Passamos por momentos especiais. A Reserva Federal americana (Fed) recomendou às instituições financeiras que moderem os dividendos, colocando um limite ao que podem pagar a este título no terceiro trimestre. Pagar dividendos é interessante porque agrada aos acionistas existentes e atrai novos, o que faz subir mais a cotação e permite aos gestores ter prémios de desempenho confortáveis.

É verdade que pagar dividendos implica menor investimento no negócio, prejudicando o crescimento e a competitividade da empresa e vulnerabilizando-a face à concorrência. Mas a decisão da Fed surge na altura em que Wall Street teve o melhor trimestre desde 1998, com uma subida no segundo trimestre do S&P500 de 19% e do Dow Jones de 17%. Quid?

A Fed fez a recomendação porque quer as instituições preparadas para o risco de aumento do crédito malparado resultante da deterioração da situação económica provocada pela pandemia. Os testes de stresse feitos recentemente mostram que o sistema bancário consegue resistir a uma crise, mas que numa situação extrema pode ter perdas de 700 mil milhões de dólares e 25% dos maiores bancos podem atingir mínimos para os rácios de capital (dá-se uma queda de 12% para 7,7%). Pretende que os bancos estejam suficientemente capitalizados para suportarem uma degradação do balanço e a recomposição de reservas.

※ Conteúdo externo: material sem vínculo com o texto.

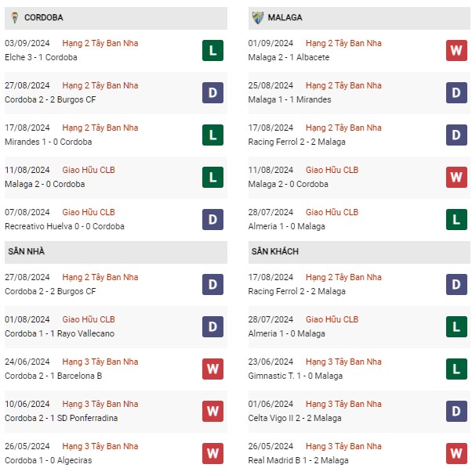Image resolution: width=472 pixels, height=468 pixels.
Task: Click the W badge for Malaga 2-1 Albacete
Action: [x=456, y=50]
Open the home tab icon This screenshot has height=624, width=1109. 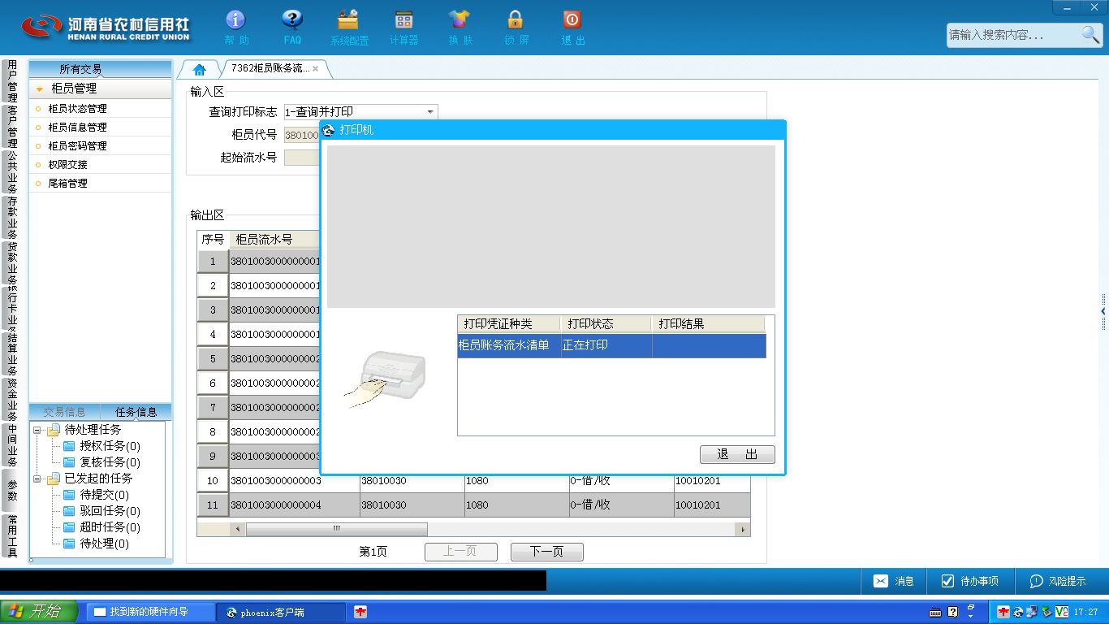[200, 69]
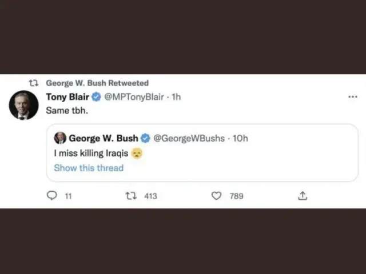Viewport: 366px width, 274px height.
Task: Click the verified badge next to Tony Blair
Action: (x=97, y=97)
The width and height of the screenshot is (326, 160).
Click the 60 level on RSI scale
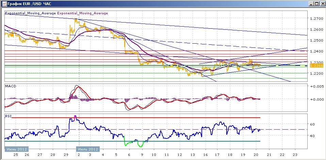(x=312, y=124)
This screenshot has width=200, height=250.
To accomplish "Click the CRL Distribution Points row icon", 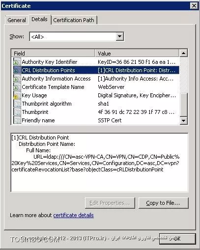I will tap(17, 70).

Com efeito, o risco de uma quebra da procura é significativo se atendermos a que há 50 mil novos casos de Covid por dia e se admite (Anthony Fauci) que possam atingir os 100 mil.

Este é, portanto, mais um sinal de que a pandemia não está ultrapassada do outro lado do Atlântico, e a Reserva Federal não quer passar outra vez pelo que aconteceu em 2008. Aliás, pela mesma razão a Fed está a recomendar que não sejam compradas ações próprias por estas instituições. É tentador comprar ações da própria empresa numa altura em que as cotações estão conjunturalmente baixas, não só porque é comprar barato, mas também porque permite manter a cotação dos títulos e evitar a debandada dos acionistas causada por má performance na bolsa. Mas reduz as reservas, críticas para repor rácios prudenciais.

Outro sinal das nuvens no horizonte vem da discussão na Commody Futures Trading Commision da obrigação dos High Frequency Traders revelarem o algoritmo que usam para realizar transações automáticas – se numa situação de crise todos “dispararem” ordens de venda no mesmo momento, provocam o afundar do mercado (uma das causas da crise de 1987). A proposta não passou, por envolver questões de constitucionalidade além de propriedade intelectual, mas fica o aviso.

Dizia Lorenz que o bater de asas de uma borboleta em Pequim provoca um tornado na Califórnia. Sábias palavras, só que não foi em Pequim, foi em Wuhan. De momento, impõe-se olhar para os EUA.